U.S. National Oceanic and Atmospheric Administration(NOAA) maintains a storm database. This database tracks characteristics of major storms and weather events in the United States, including when and where they occur, as well as estimates of any fatalities, injuries, and property damage.
In this analysis we will plot injuries and fatalities by major event to explore the types of events which cause maximum human damage.
We will do a second plot of crop and property losses in monetary terms by major events. This plot will help us answer the question as to which types of events cause maximum commerical damage.
The two grpahs will show that while maximum human loss is caused by tornados, eclipsing by far human damage caused by any other event, maximum commerical loss is caused by Floods and Strong Winds.
It also shows that there is no correlation bewteen events causing maximum human damage and commerial loss.
library(dplyr) # for grouping and aggregation
library(ggplot2) # plotting library
library(reshape2) # to reshape the data
# download file if it is not present
if(!file.exists("./repdata-data-StormData.csv.bz2")) {
fileUrl <- "https://d396qusza40orc.cloudfront.net/repdata-data-StormData.csv.bz2"
binData <- getBinaryURL(fileUrl, ssl.verifypeer=0L, followlocation=1L)
destFileHandle <- file(destPath, open="wb")
writeBin(binData,destFileHandle)
close(destFileHandle)
}
# load the zipped file
stormData <- read.csv("repdata-data-StormData.csv.bz2")
For the current analysis we need data for event types, date/time when it happened, count of fatalities and injuries, economics damage data e.g. property and crop damage information
dataset <- stormData %>%
select(BGN_DATE, EVTYPE, FATALITIES, INJURIES,
PROPDMG, PROPDMGEXP, CROPDMG, CROPDMGEXP)
We now reformat the Event Type to a reduced set.

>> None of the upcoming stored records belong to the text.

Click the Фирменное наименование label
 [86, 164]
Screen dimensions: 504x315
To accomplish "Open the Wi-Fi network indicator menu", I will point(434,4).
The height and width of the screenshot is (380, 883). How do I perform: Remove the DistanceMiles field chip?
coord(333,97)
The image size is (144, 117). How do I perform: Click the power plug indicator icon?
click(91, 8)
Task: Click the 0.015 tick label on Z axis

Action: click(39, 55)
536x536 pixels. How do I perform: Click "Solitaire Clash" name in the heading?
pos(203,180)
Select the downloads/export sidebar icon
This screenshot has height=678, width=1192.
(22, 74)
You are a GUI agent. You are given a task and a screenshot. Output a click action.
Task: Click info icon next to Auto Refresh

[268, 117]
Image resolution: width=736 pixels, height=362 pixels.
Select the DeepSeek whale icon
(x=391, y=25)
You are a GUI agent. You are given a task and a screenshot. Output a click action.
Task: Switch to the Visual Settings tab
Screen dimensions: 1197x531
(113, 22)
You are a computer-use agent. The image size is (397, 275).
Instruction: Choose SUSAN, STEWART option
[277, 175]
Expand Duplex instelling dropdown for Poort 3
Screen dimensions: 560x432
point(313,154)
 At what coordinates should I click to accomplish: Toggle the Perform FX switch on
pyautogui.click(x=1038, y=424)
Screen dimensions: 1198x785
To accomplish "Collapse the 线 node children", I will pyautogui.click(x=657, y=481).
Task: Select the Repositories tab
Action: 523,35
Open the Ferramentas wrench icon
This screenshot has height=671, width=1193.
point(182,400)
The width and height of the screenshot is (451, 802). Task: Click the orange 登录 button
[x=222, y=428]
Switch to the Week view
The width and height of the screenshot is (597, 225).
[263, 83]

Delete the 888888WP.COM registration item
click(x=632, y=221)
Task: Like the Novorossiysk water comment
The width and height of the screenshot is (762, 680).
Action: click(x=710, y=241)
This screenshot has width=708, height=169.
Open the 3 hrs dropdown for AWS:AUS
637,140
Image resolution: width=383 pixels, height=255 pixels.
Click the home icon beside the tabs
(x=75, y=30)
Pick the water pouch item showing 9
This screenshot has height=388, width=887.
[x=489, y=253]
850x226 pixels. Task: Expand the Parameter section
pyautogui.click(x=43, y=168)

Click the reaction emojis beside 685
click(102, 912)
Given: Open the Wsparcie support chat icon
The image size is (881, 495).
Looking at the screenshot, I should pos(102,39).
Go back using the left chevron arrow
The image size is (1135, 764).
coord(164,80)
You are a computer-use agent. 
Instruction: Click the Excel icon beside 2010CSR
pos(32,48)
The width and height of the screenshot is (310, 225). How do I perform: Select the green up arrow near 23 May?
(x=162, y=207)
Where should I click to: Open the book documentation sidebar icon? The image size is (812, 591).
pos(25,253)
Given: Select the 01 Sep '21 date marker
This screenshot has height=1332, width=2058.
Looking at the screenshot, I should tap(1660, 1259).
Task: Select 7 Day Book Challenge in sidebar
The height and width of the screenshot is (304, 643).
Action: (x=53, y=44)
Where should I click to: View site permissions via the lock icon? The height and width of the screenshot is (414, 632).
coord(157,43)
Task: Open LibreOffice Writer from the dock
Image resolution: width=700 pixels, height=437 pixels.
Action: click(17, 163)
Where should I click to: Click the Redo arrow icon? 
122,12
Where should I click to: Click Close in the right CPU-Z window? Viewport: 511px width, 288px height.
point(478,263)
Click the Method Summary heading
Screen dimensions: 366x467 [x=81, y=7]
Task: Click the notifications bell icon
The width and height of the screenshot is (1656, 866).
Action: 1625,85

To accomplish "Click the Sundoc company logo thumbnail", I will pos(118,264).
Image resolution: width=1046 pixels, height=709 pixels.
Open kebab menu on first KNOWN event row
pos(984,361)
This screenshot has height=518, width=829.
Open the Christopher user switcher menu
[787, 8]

And we also remove rows which are summary or for which event type does not match the list of 11 patterns. We also format BGN_DATE as date; EVSOURCE as factor
# clubbing events into boraders types
dataset$EVSOURCE <- NA
dataset$EVTYPE <- as.character(dataset$EVTYPE)
dataset$EVSOURCE[grepl("thunderstorm|lightning|funnel cloud", dataset$EVTYPE,ignore.case = TRUE)] <- "thunderstorm and lightning"
dataset$EVSOURCE[grepl("dust", dataset$EVTYPE,ignore.case = TRUE)] <- "duststorm"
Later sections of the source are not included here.